Although, yes, it is a lot of leaves. You know how when you're moving out of a place and you keep putting stuff into boxes and there's still as much stuff left in your drawers and closets as when you started? The leaves were pulling that trick, and more; some of the drifts in the garden actually grew as we raked them up, and I swear a leaf-drift over by the pond pointed at me and laughed. We were able to fill up ten leaf-and-yard-clutter bags and while that's unmistakably reduced the number of leaves in the yard, there's still quite a few left. What's there will be a nice base for the snowfall.

Trivia: Mississippi's state government spent a fifth of its revenues in 1866 on artificial limbs for Confederate veterans. Source: Big Cotton: How A Humble Fiber Created Fortunes, Wrecked Civilizations, And Put America On The Map, Stephen Yafa.

Currently Reading: A Billion Days Of Earth, Doris Piserchia.

The Music Goes Round And Round, carrying on just why last time we didn't actually get an infinitely long Buggles song.

(no subject)

Date: 2012-11-29 12:54 am (UTC)
From: [identity profile] chefmongoose.livejournal.com
Yes,. Momgoose's house is like that with the leaves. since she got a riding mowers he simply mows over all the leaves she can; the driveway's unique accumulation means some yet need be raked.

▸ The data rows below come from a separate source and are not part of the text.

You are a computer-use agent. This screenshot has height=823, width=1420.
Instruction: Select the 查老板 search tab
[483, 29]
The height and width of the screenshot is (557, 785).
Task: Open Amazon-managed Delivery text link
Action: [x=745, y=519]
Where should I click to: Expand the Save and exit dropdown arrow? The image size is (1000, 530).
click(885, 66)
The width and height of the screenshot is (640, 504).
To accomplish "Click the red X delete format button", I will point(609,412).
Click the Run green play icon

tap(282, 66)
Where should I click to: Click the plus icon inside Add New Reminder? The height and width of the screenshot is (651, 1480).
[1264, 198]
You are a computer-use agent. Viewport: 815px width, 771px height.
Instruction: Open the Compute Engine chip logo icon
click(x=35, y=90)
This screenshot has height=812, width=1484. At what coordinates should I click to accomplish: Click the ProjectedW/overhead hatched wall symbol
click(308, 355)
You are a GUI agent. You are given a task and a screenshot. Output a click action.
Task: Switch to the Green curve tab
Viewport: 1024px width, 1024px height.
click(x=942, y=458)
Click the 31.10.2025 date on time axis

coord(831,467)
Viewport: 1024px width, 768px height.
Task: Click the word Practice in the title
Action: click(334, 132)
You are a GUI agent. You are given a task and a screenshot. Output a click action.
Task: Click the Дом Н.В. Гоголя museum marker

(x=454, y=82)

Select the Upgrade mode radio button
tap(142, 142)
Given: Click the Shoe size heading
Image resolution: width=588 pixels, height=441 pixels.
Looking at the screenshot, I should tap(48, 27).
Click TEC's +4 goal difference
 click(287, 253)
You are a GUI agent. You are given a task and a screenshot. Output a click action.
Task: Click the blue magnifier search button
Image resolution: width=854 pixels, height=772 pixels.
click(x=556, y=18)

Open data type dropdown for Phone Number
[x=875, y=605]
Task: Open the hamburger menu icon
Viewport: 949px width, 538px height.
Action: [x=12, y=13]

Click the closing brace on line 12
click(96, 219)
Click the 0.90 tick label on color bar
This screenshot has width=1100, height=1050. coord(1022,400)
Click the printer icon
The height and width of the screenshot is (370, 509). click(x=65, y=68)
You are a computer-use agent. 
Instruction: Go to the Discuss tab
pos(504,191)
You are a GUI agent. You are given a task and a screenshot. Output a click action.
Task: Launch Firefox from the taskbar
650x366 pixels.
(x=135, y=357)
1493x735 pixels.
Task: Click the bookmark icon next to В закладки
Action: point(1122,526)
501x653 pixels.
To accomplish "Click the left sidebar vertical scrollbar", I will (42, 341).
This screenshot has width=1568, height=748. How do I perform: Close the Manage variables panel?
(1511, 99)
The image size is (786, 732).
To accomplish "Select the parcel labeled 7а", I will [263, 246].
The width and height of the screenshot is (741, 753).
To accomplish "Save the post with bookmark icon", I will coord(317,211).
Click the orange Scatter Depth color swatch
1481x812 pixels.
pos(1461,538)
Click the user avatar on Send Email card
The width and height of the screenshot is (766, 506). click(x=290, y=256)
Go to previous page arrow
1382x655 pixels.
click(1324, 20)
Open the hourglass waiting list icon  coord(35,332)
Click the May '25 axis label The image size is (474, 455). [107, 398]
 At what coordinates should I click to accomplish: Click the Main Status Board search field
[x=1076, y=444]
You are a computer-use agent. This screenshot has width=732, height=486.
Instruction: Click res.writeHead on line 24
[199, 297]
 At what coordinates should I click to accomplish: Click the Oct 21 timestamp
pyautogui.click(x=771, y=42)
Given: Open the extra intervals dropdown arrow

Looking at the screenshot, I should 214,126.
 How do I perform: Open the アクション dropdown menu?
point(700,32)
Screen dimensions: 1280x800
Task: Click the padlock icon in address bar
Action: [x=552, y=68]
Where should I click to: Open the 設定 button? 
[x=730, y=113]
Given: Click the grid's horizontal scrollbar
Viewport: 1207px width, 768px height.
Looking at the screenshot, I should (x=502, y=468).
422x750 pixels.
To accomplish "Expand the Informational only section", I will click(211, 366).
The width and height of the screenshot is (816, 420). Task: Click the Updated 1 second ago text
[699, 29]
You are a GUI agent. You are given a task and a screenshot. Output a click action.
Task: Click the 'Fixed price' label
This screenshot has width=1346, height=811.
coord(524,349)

She was thrilled that Hurricane Sandy blew them all off onto someone else's lawn. It made three days of power loss a lot nicer.

(no subject)

Date: 2012-11-29 07:21 am (UTC)
From: [identity profile] austin-dern.livejournal.com
Hm. Well, the loss of power: was that accompanied by losing the hot water heater? That is, could she still shower and such? And were the burners in the kitchen still working? Three days without on those terms might not be too bad. (I suppose that the configuration of our backyard makes it nigh-impossible that anything short of a small tornado would sweep all the leaves up rather than just shuffle them around.)

(no subject)

Date: 2012-11-30 08:01 am (UTC)
From: [identity profile] chefmongoose.livejournal.com
The hot Water heater also went; as did the burners on the electric stove in the kitchen. Toilet flushing had to be accomplished from water reserves, at that. The second day of power loss, she and two friends of hers came over to my house for dinner, showers, and cell phone charging.

(no subject)

Date: 2012-12-01 04:44 am (UTC)
From: [identity profile] austin-dern.livejournal.com
Hmm. No, I think I'd keep the power, then, and put up with raking the leaves. It wasn't that inconvenient.